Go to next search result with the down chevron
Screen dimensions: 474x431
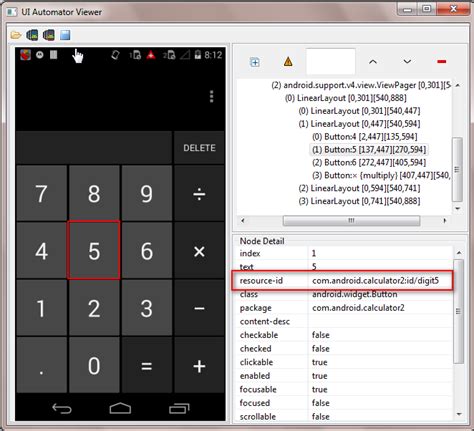coord(407,62)
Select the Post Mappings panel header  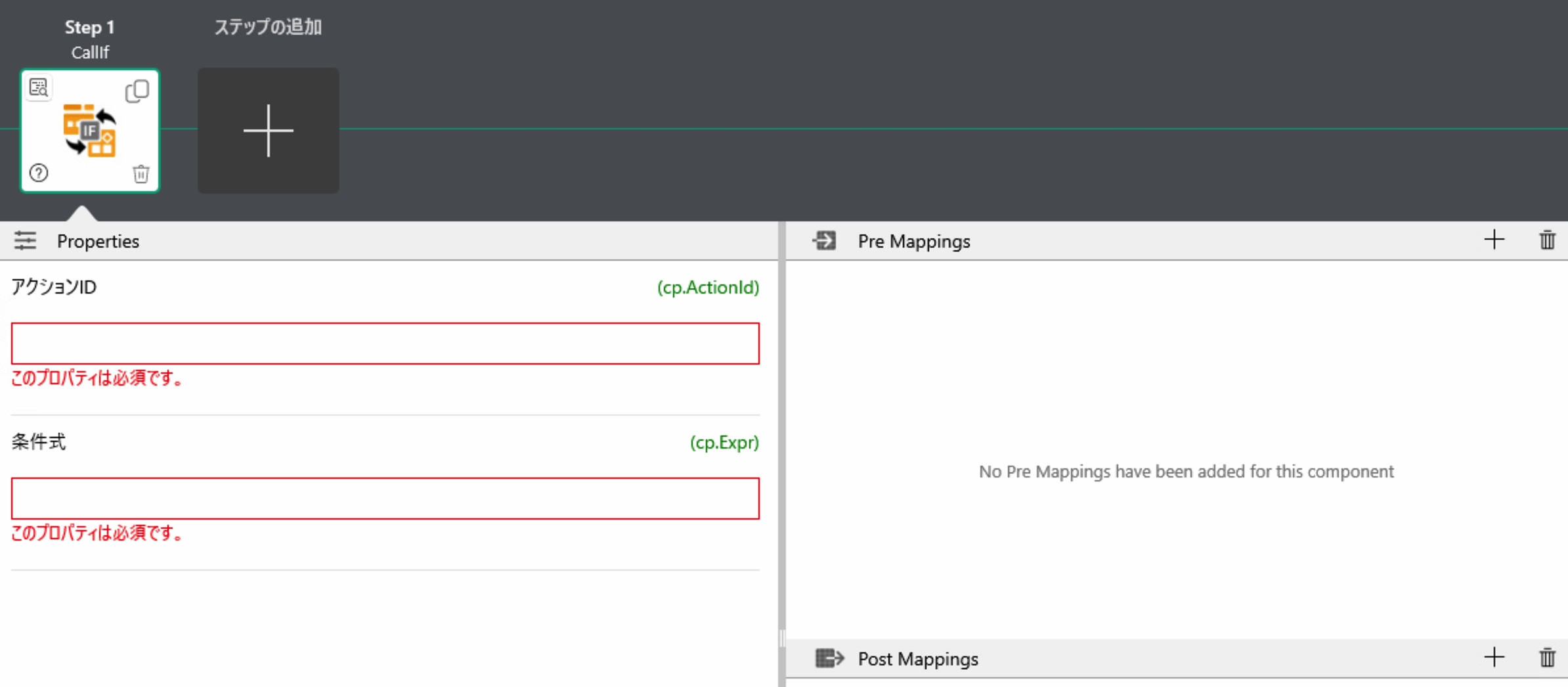click(917, 659)
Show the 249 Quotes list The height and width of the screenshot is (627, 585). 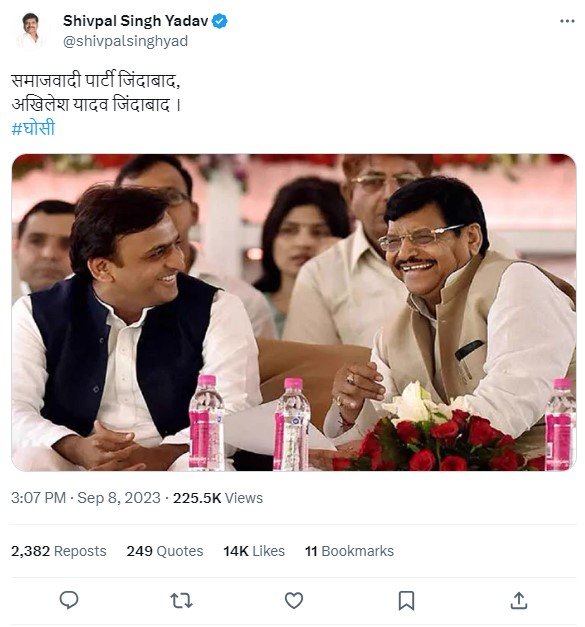(165, 551)
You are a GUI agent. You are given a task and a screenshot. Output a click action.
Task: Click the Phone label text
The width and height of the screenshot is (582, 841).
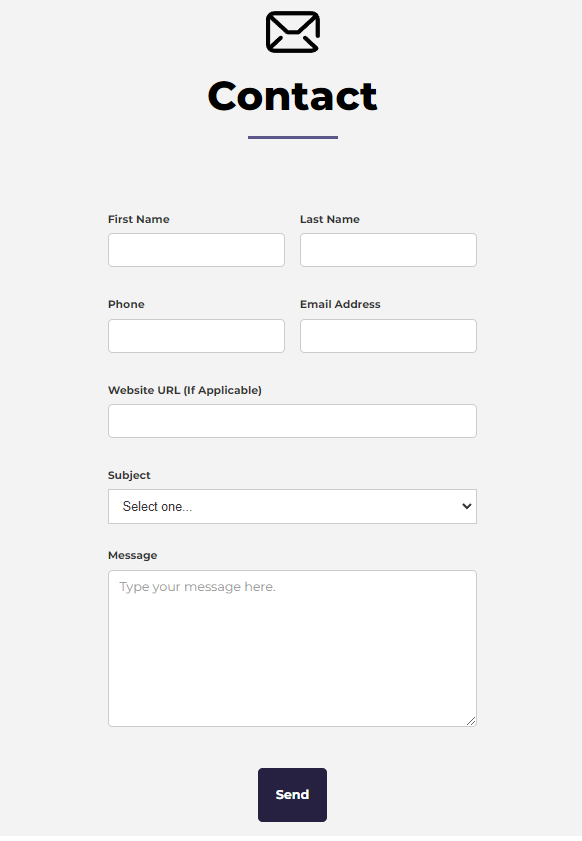coord(126,304)
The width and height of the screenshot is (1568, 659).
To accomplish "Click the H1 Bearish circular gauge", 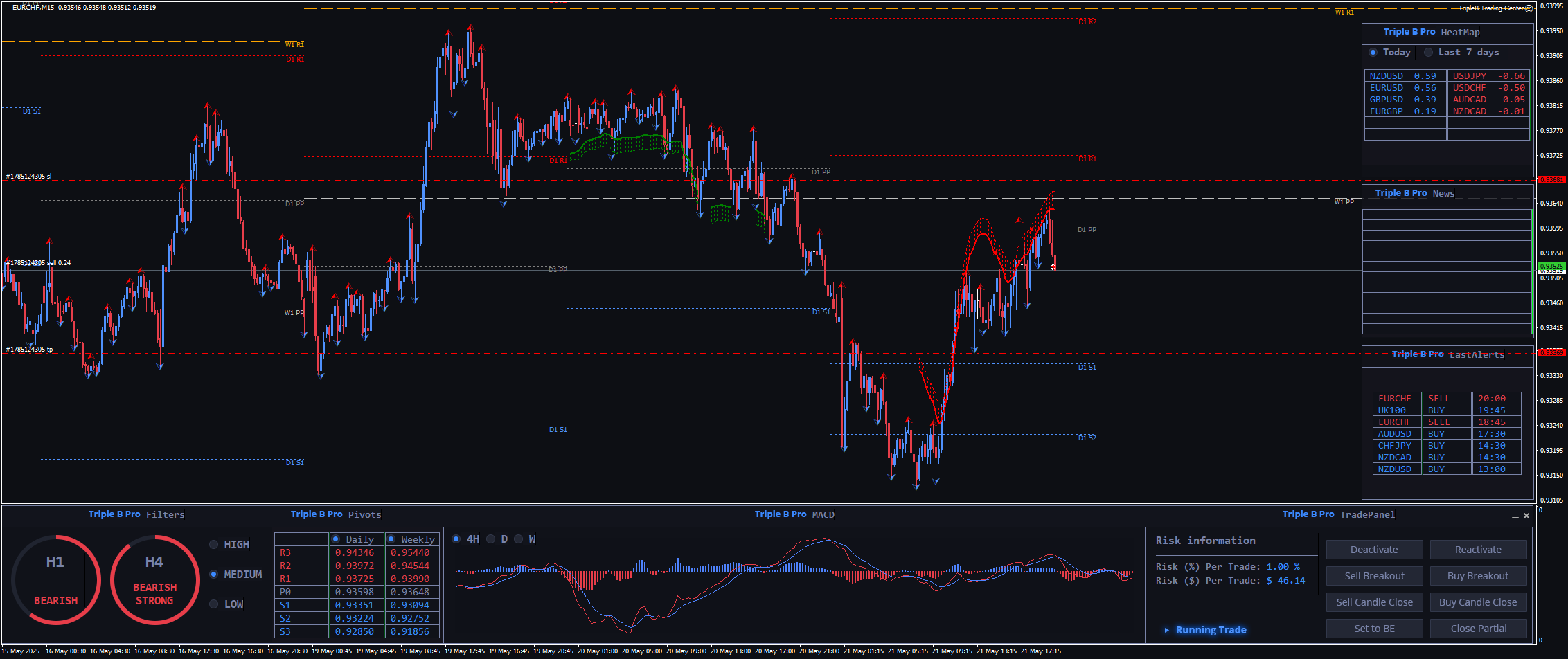I will pos(55,579).
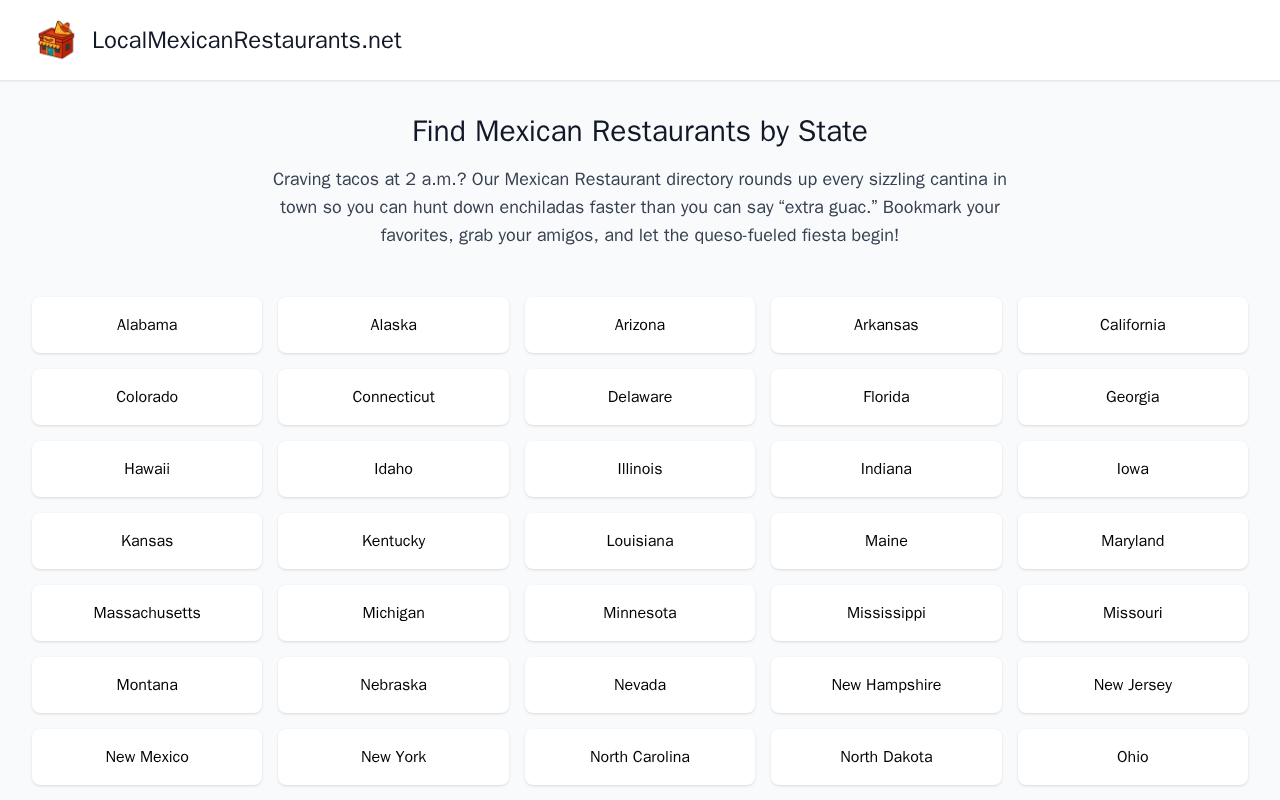Screen dimensions: 1280x800
Task: Click the Ohio state card
Action: (x=1133, y=757)
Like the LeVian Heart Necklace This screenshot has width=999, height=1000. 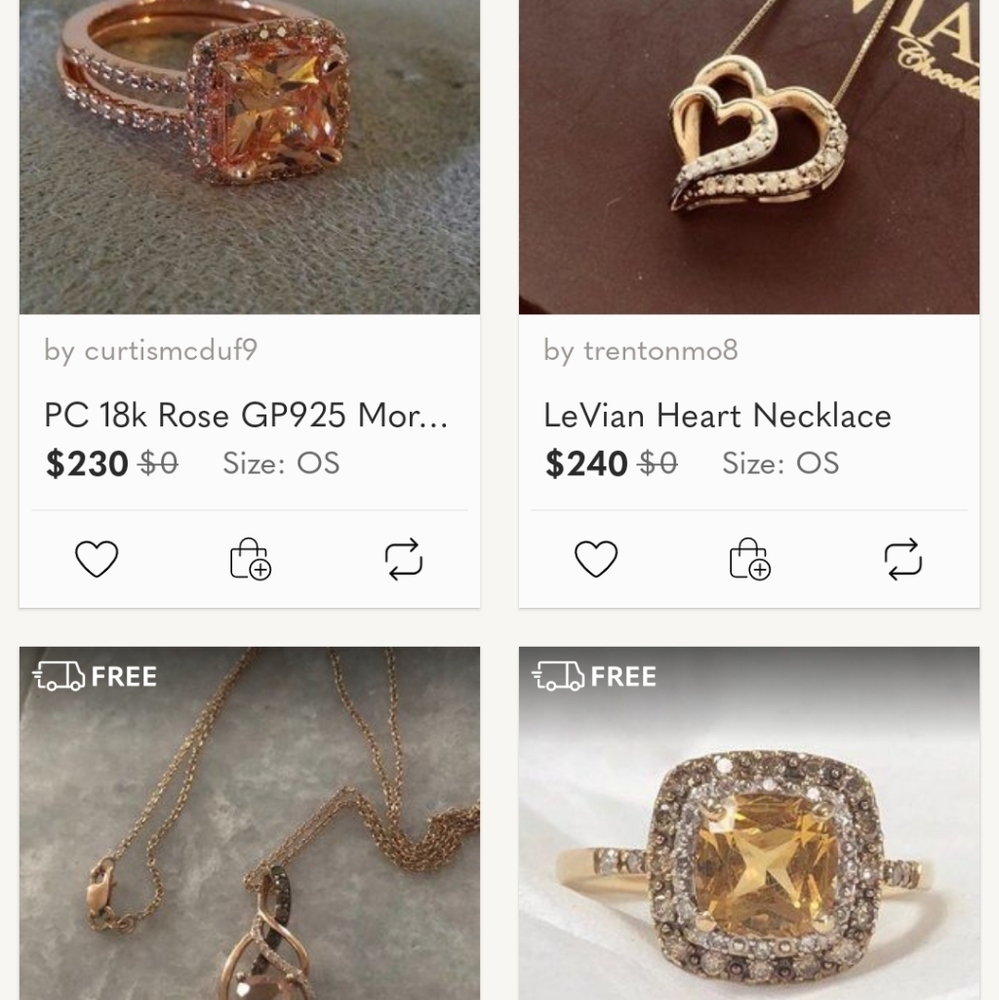[596, 559]
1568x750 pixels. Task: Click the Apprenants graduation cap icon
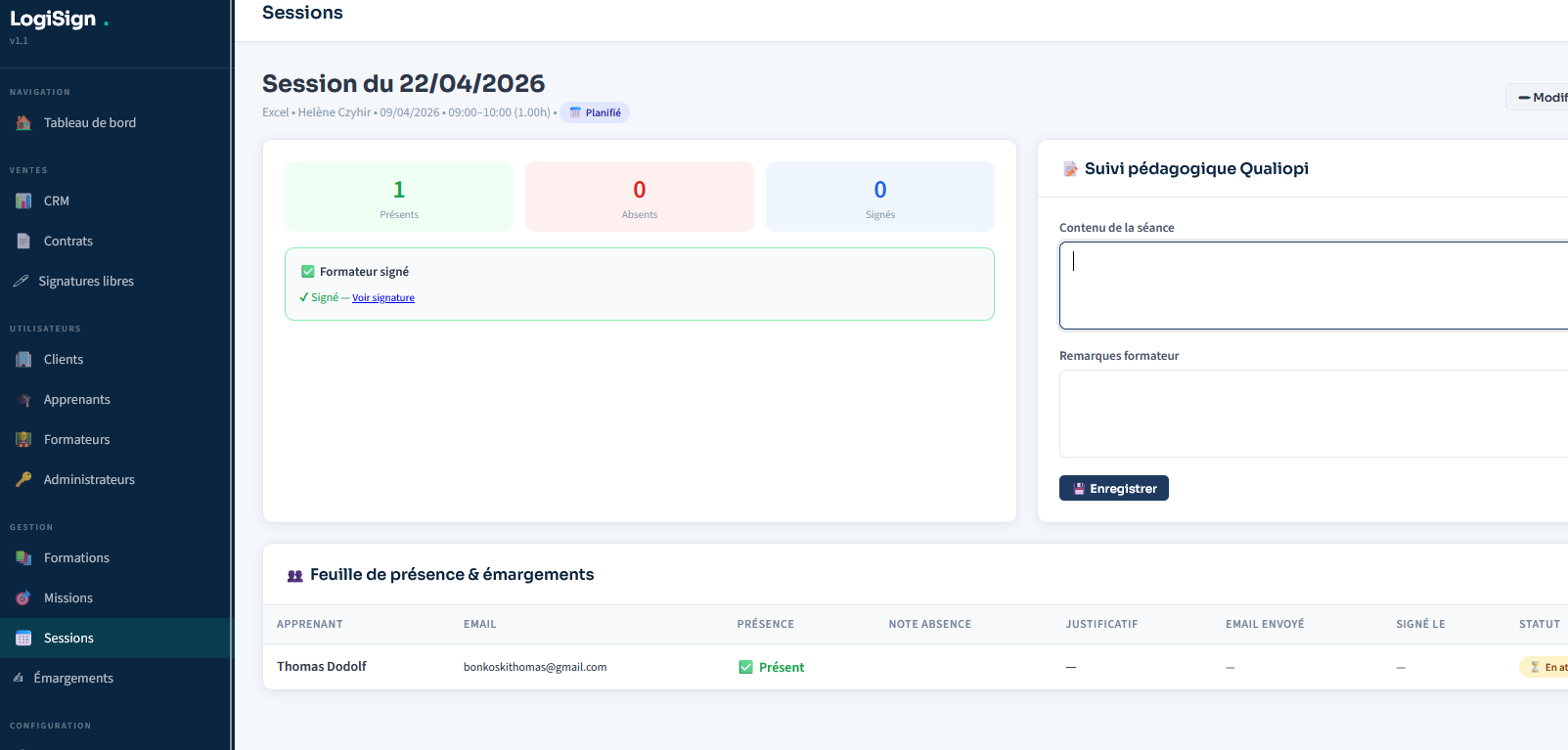[23, 400]
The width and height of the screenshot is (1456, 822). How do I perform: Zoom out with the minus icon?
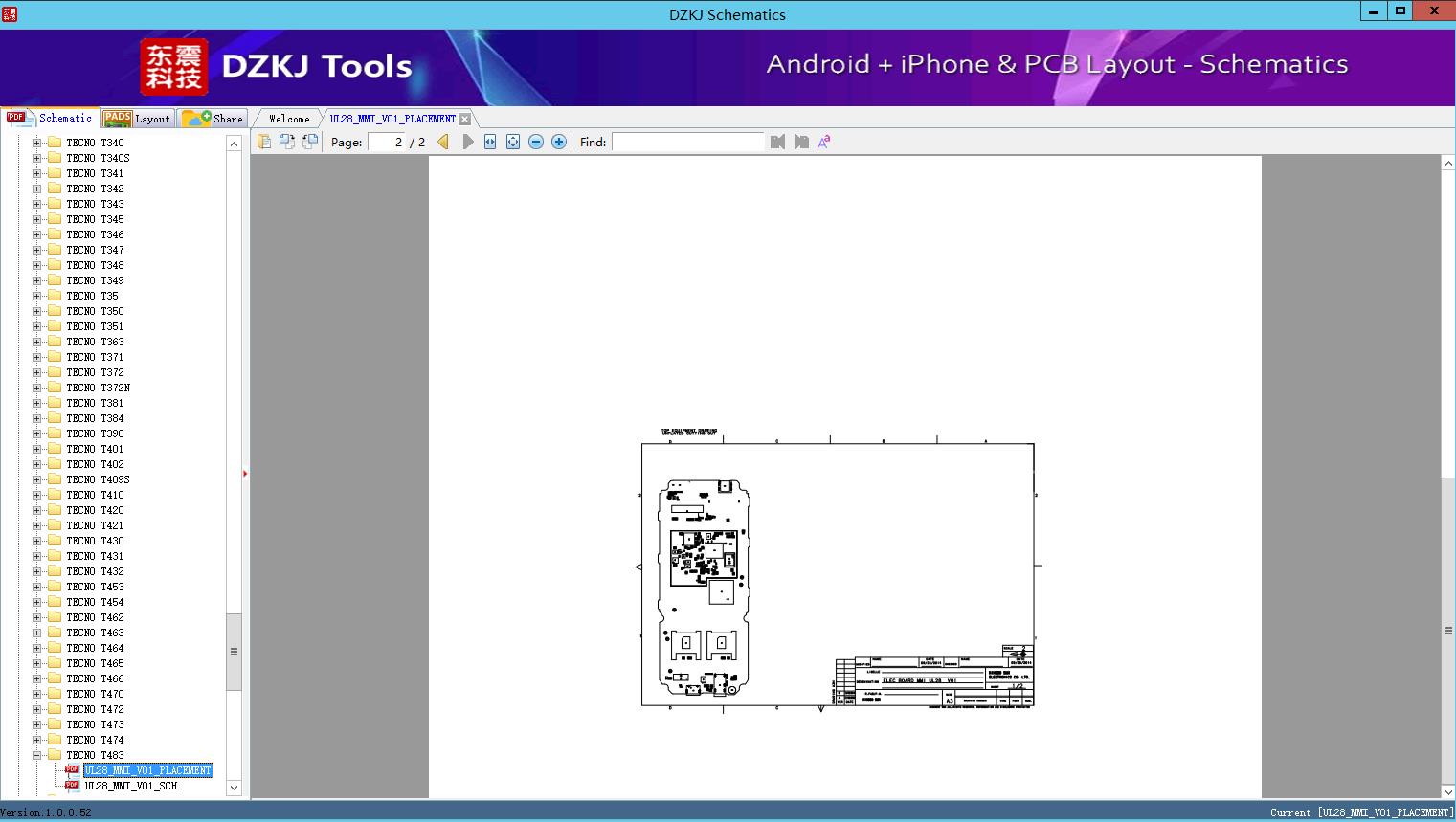536,142
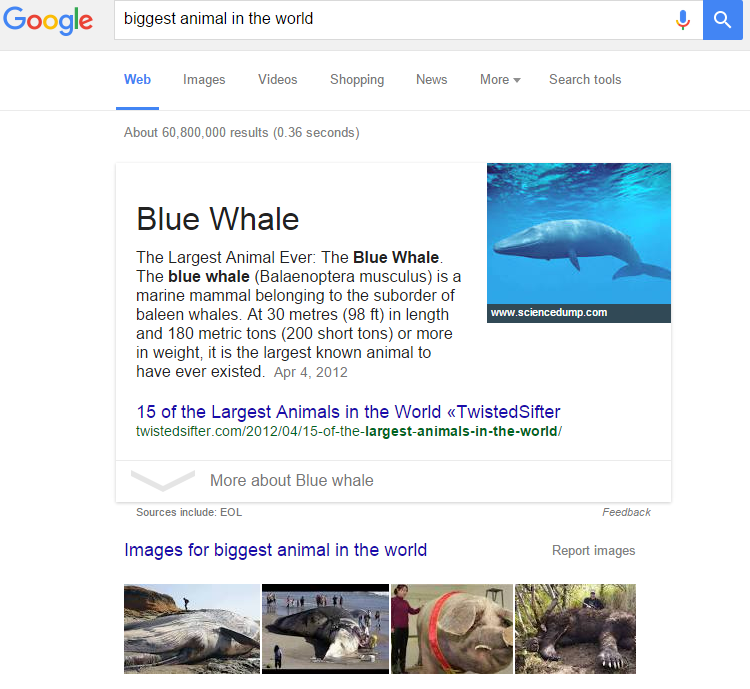
Task: Click the Feedback link
Action: 626,512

Given instruction:
In the items from the line with "1568x750 pixels. Task: Click" through the end, swap "minus" for "plus" and give back only those lines, leaving out the pictures.

Answer to the problem:
1568x750 pixels. Task: Click the Apprenants graduation cap icon
[23, 400]
The width and height of the screenshot is (1456, 822). How do I perform: Zoom out with the plus icon?
536,142
Task: Click the Feedback link
Action: 626,512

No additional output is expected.